* _READING TEXT_:
______
Surgery raises ethical question

THE LIMITS to which people will go in the interests of medical science are to be tested in an extreme trial of a new treatment for Parkinson's disease.

Thirty six patients have volunteered to have holes drilled in their skulls although only half of them will get the treatment - a transplant of brain cells taken from pig foetuses. The untreated group will have the anaesthetic and the operation but will finish up with nothing more than a hole in the head. Ethics experts described the study last night as an example of "scientific fetishism".

The trial has been designed to test the effectiveness of transplanting foetal pig brain cells into people in the advanced stages of the disease. The untreated group will act as controls against which the progress of the treated group can be measured.
______
* _TASK DIRECTIONS_: Continue the news article about the Parkinson's disease trial using pig brain cells, starting right after its final sentence.

* _SOURCE MATERIAL_:
______
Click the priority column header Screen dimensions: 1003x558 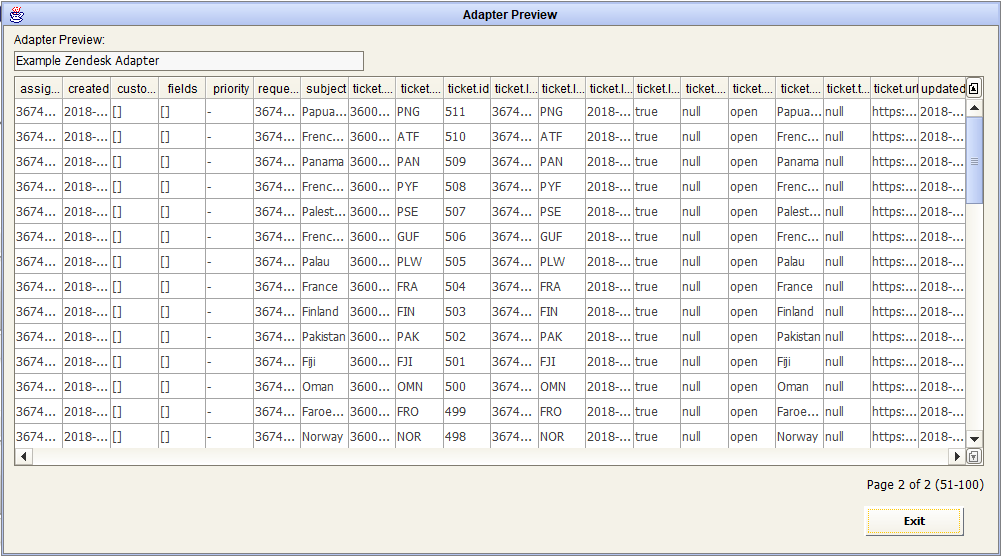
______
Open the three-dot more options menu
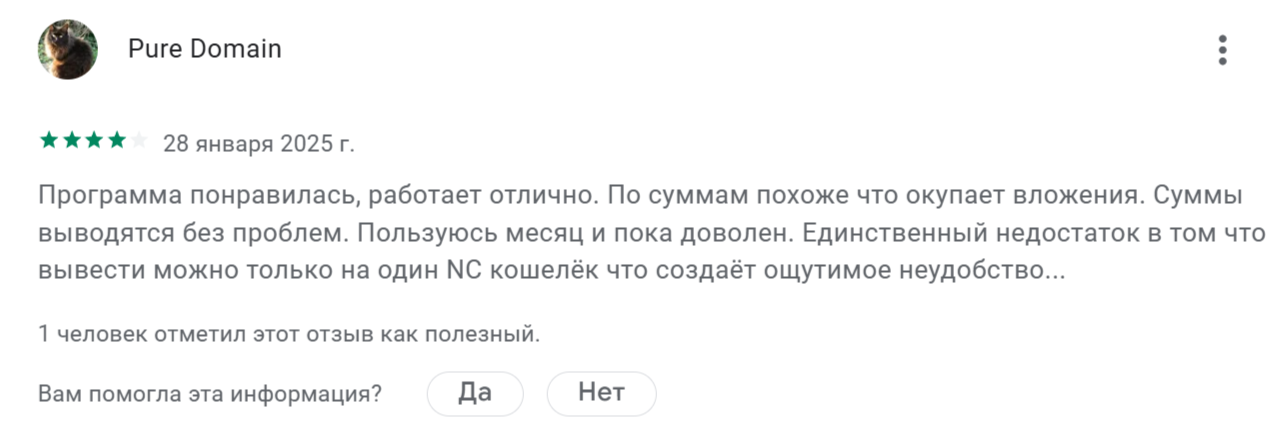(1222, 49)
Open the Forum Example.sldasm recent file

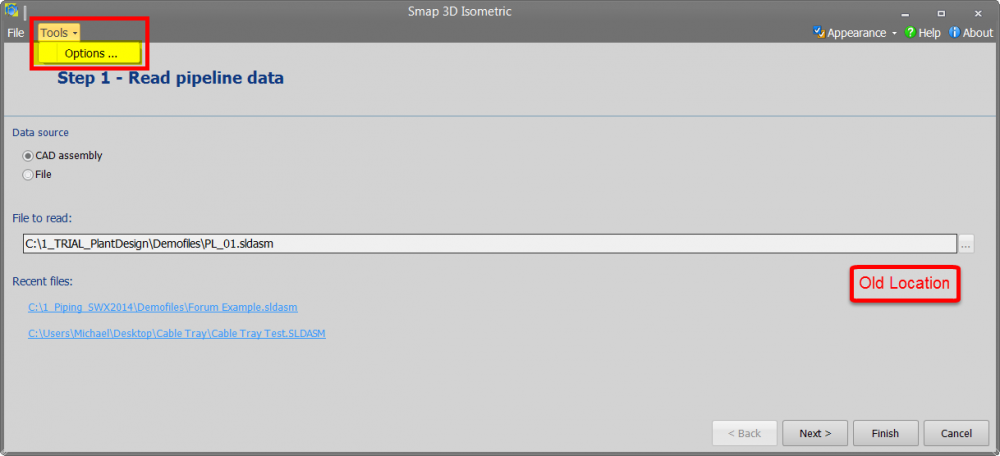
______
* _ANSWER AREA_:
Over the next few months, surgeons will drill the holes, the size of a small coin, and implant 12 million foetal pig cells into the brains of half the patients. The remaining half will have small depressions drilled in their skulls. The patients will have no way of knowing whether they have received the pig cells or not.

The study is being conducted by Diacrin, a biomedical company based in Boston, which said the risks were small

But Jason Karlawish of the Centre for Biomedical Ethics at the University of Pennsylvania said: "It is just to see if people respond to having their heads drilled. This is scientific fetishism about exactitude. I would argue it is not good science."